4,80 Stern(e) 6 Bewertungen
Hallo klauskuckuck,

wäre da nicht der Makel, diesem Volk die drittschlechteste Dichtkunst des Universums zuschreiben zu müssen, hätte ich es beinahe für ein vogonisches Gedicht gehalten. ;) Da Du, lieber Klaus, allerdings gewiss am anderen Ende der Bewertungsskala zu finden bist, muss ich mich irren. Wenngleich mir der Sinn der Worte - ich bin kein Dichter, kann es daher vermutlich auch nicht beurteilen - nicht so recht zugehen will. Kurz, ich verstehe es nicht ... :oops:

Liebe Grüße,
Rainer Zufall
 

klauskuckuck

Mitglied
Hi Rainer Zufall,

ich auch nicht. Ich begreife das Gedicht auch nicht. Es steht am Ende einer Vision.

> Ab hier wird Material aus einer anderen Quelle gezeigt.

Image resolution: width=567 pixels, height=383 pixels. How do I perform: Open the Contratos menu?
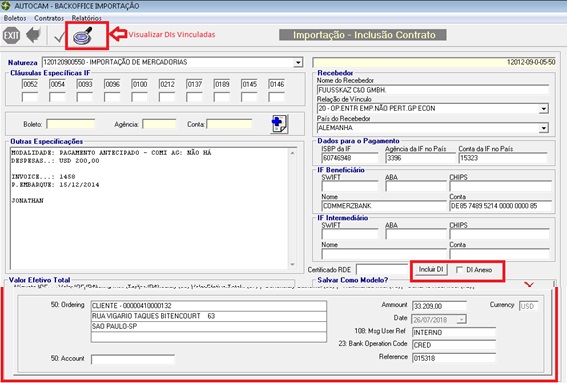49,18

Du weißt sicher, wie das mit den Visionen manchmal ist: Sie kommen, und der Visionär weiß nicht, woher sie kommen und was er mit ihnen anfangen soll. Aber – und das ist das Entscheidende: Es haftet ihnen immer etwas Bezwingendes an. Ich denke, so erklärt sich das auch im aktuellen Fall. Als der Text ganz unerwartet auf meinem Monitor erschien, habe ich den Kopf geschüttelt, dann die Augen verdreht, dann bin ich in ein langes Staunen verfallen. Tja. Womöglich hat das Gedicht sogar eine entlarvende Funktion (wer weiß). Danke, dass du dich auf das Werk eingelassen hast.

mbiggulomm!
 

klauskuckuck

Mitglied
Da ich den technischen Kniff noch nicht herausgefunden habe, wie man in der Kommentarspalte den Sternenregen im header kommentiert, hier mein Dankeschön an Dirk und Inge.B
Gruß Klaus
 
G

Gelöschtes Mitglied 22774

Gast
Sehe ich auch so. Bei nem echten Blues kann man eben mitflügeln, haste Töne! Dann prallt der Blues erst meta rüber und schießt uns schließlich auf den Sonett-Planeten. Als wenn's Shakespeare geahnt hätte, dass da noch was kommen wird. Voila, a Bluenett:)!